Find the line below with "At what coordinates should I click to accomplish: Open". Print it and every line after it exactly, through the last line, leaving out the pictures.

■ Pixel coordinate grounding data
-=-=-

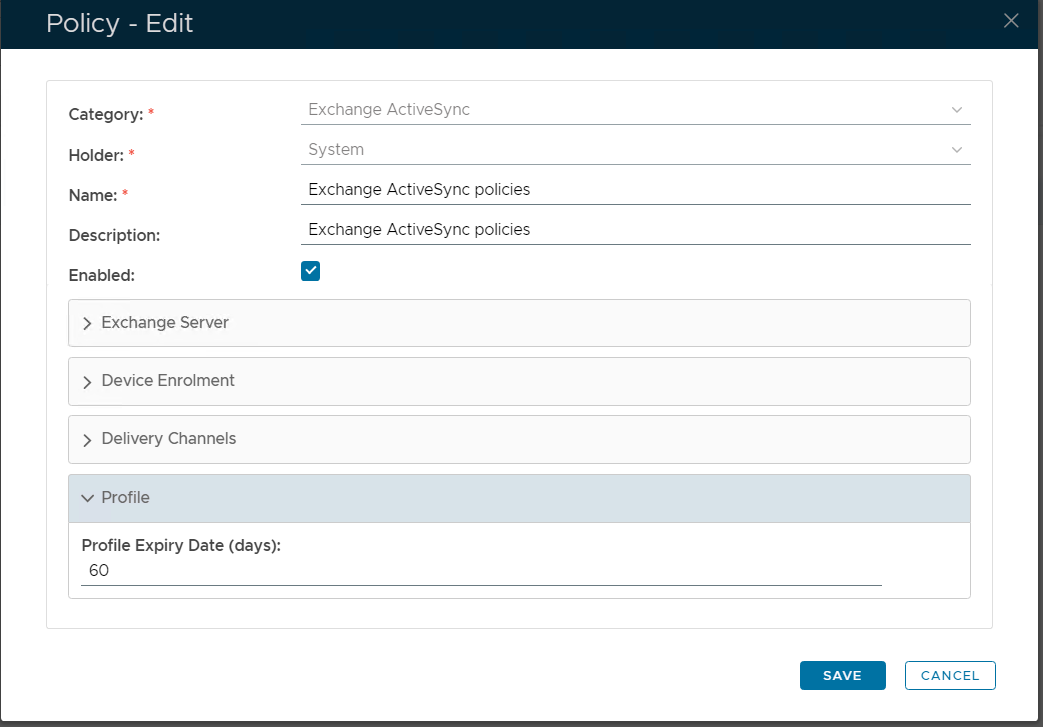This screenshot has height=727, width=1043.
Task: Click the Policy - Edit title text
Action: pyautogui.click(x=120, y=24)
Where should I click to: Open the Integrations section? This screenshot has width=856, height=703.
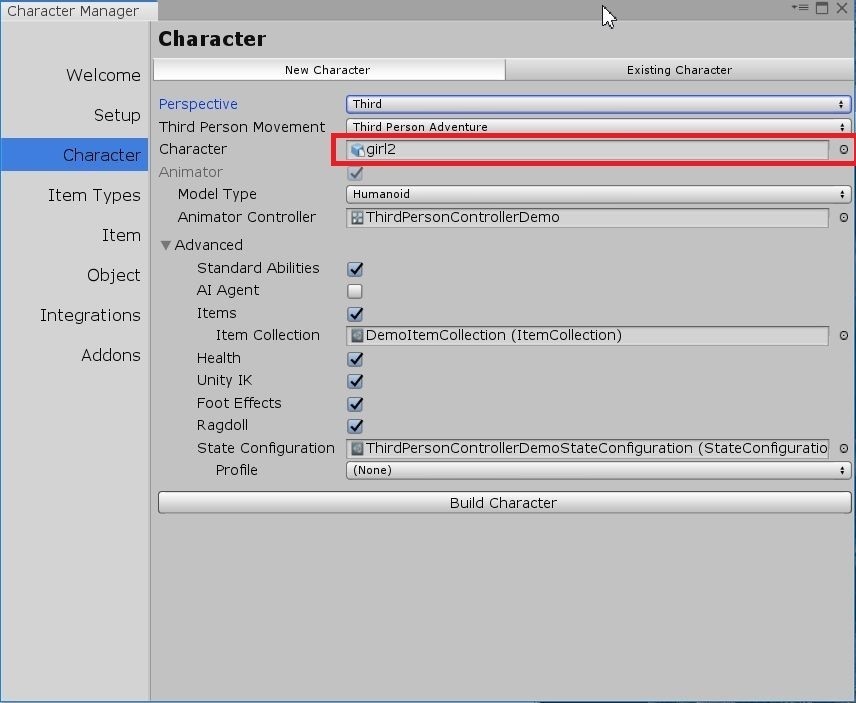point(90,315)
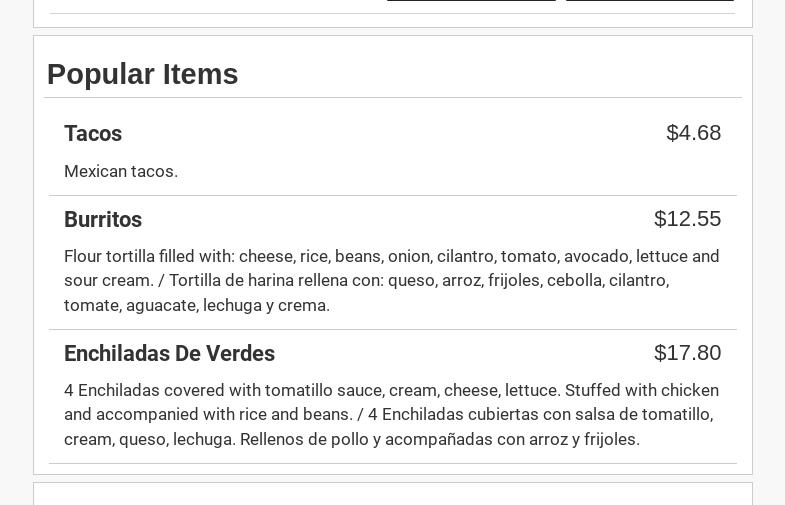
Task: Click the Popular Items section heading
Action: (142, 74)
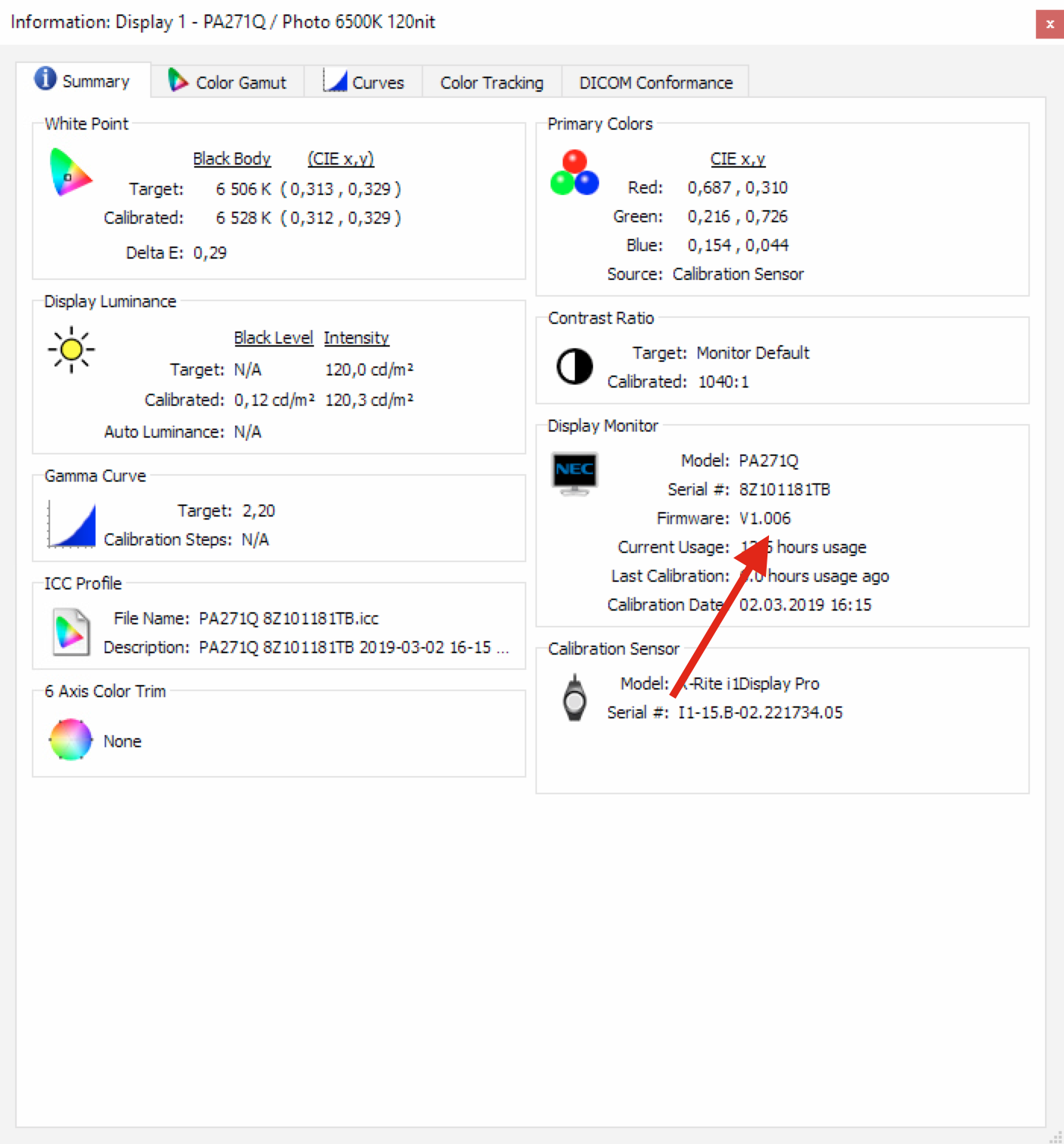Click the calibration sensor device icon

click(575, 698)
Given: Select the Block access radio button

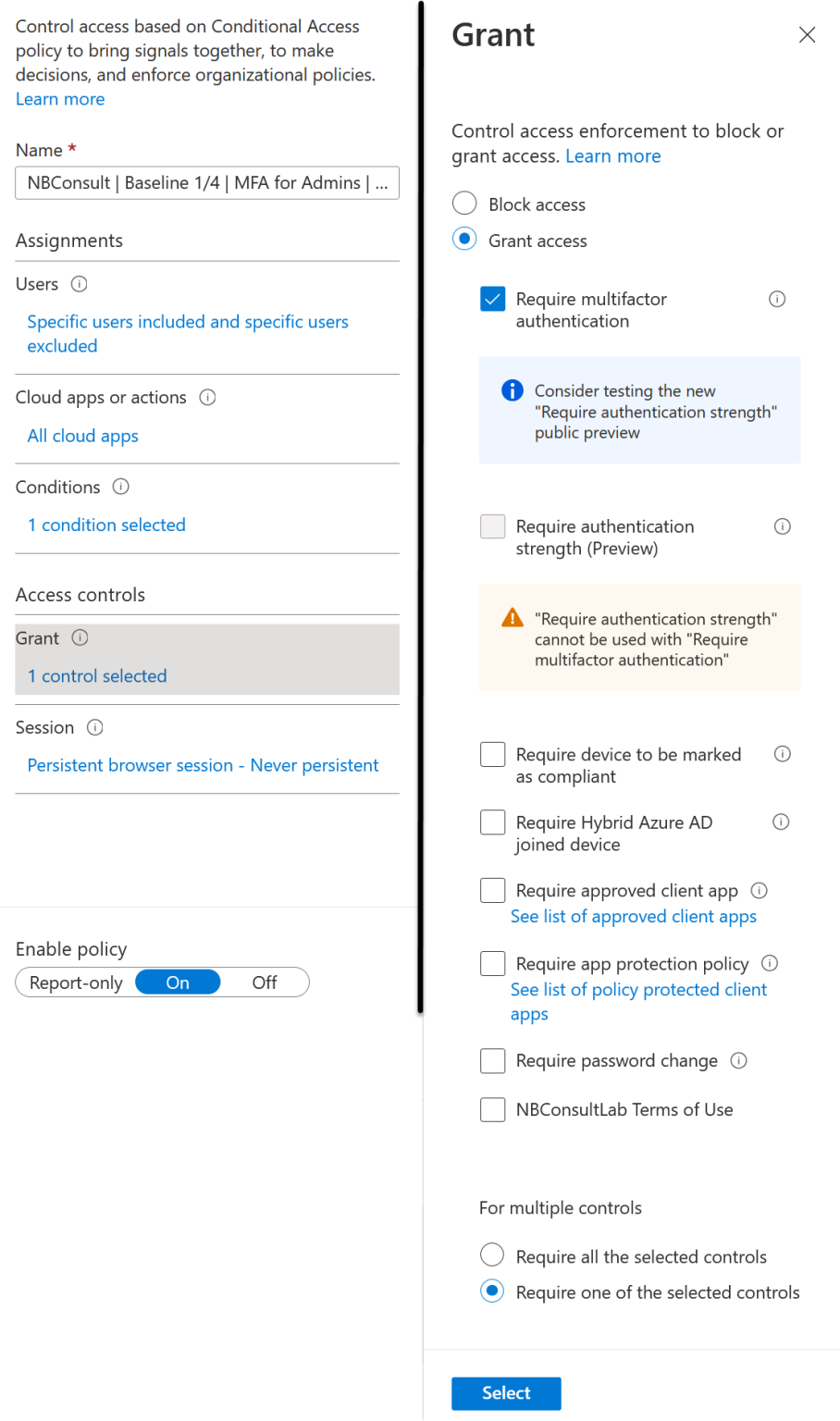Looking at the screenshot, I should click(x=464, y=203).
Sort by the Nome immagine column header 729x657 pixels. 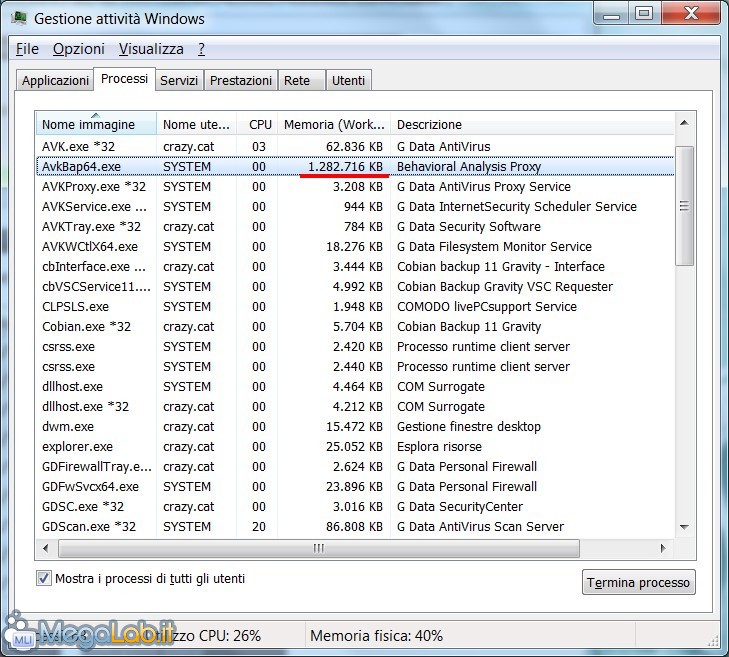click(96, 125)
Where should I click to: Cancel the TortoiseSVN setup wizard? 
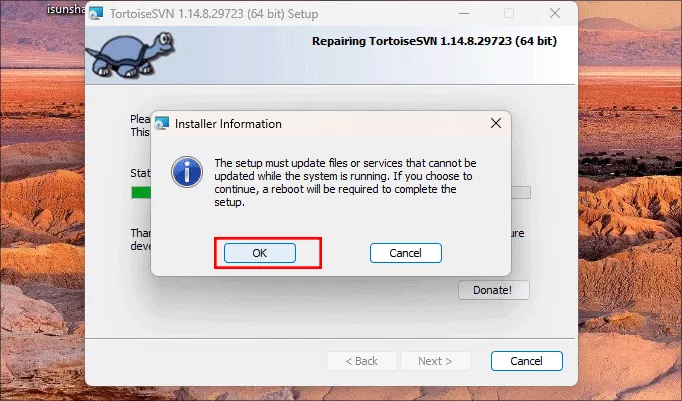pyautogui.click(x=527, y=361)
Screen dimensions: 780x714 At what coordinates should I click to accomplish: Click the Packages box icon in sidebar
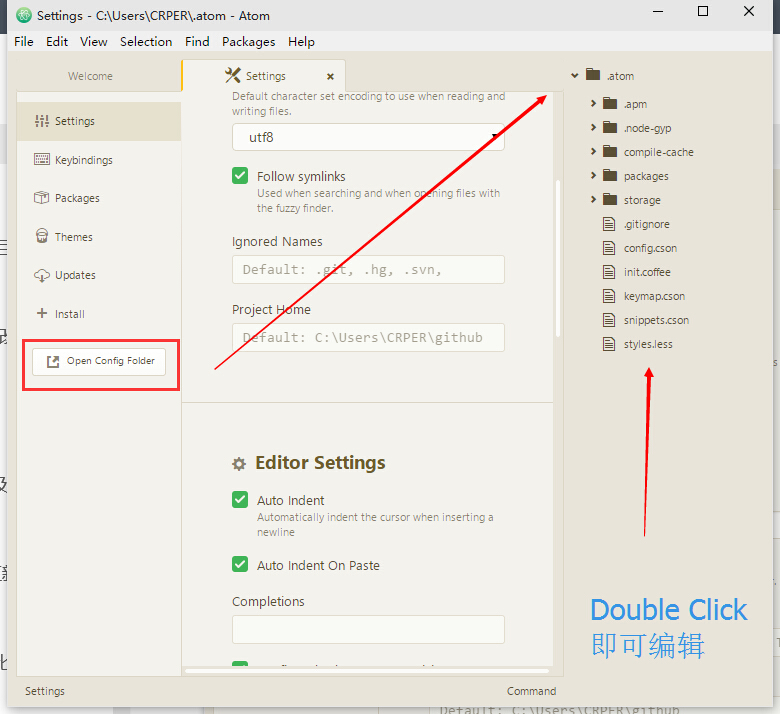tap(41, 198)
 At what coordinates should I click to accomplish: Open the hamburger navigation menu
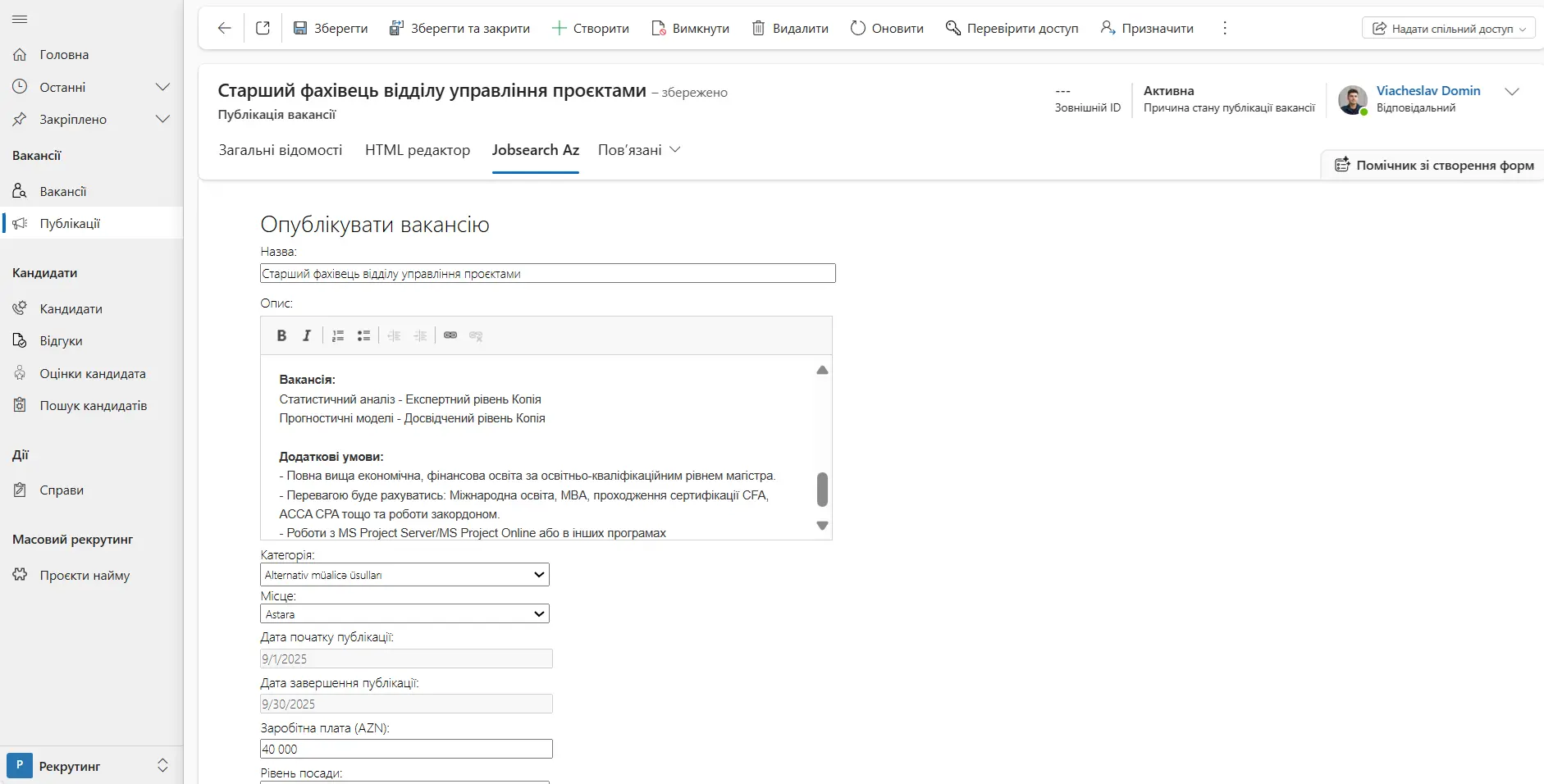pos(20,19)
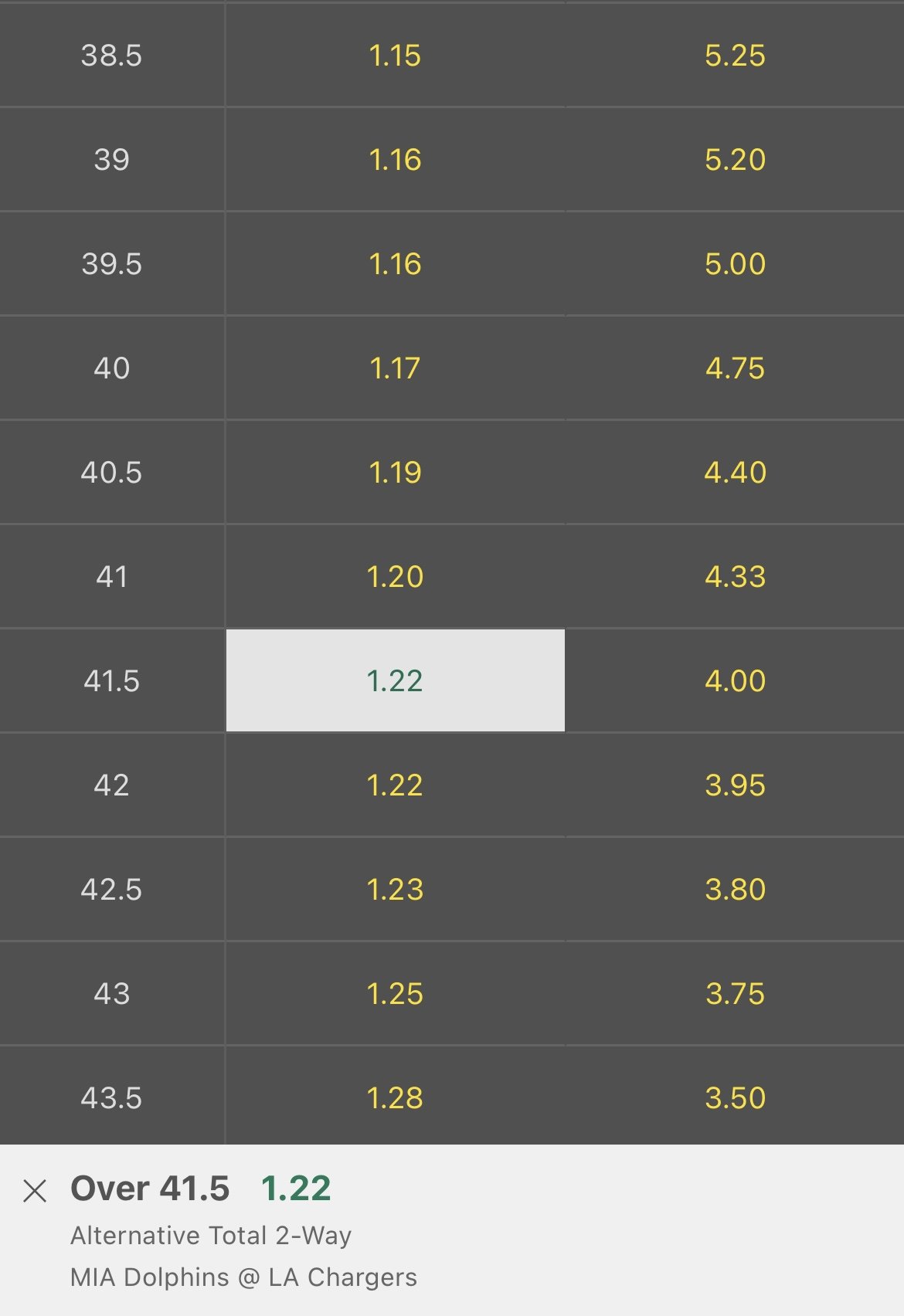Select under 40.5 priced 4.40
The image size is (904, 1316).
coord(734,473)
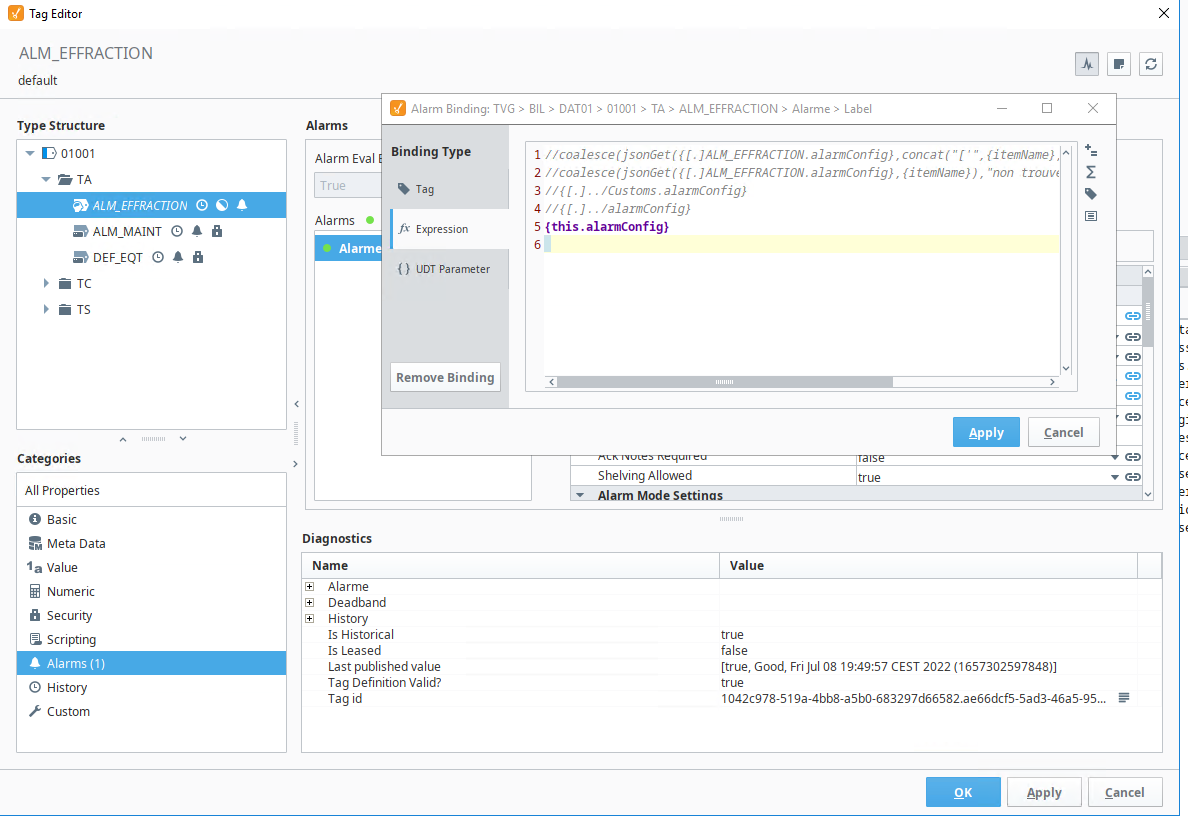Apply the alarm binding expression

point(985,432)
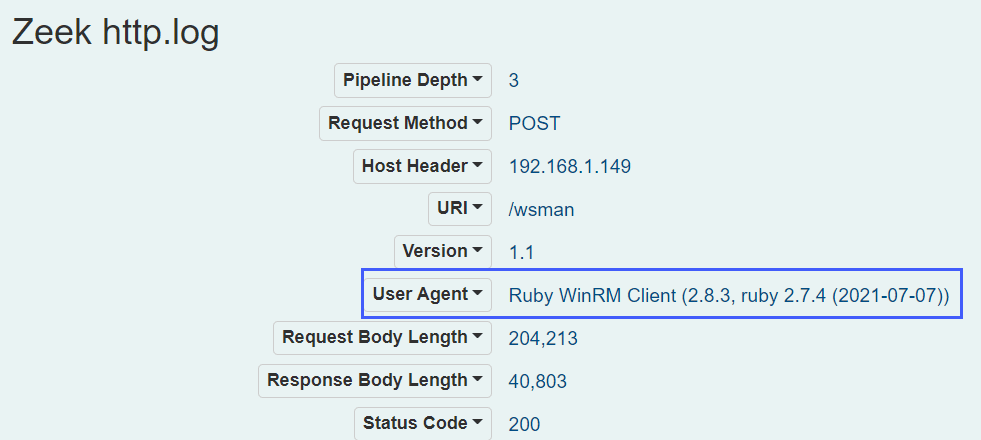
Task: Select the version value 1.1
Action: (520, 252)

-=-=-

■ Result of this exercise
 At what coordinates should I click to accomplish: Open the hamburger navigation menu
pos(20,19)
Select under 40.5 priced 4.40
The image size is (904, 1316).
coord(734,473)
Apply the alarm binding expression

point(985,432)
Task: Select the version value 1.1
Action: (520, 252)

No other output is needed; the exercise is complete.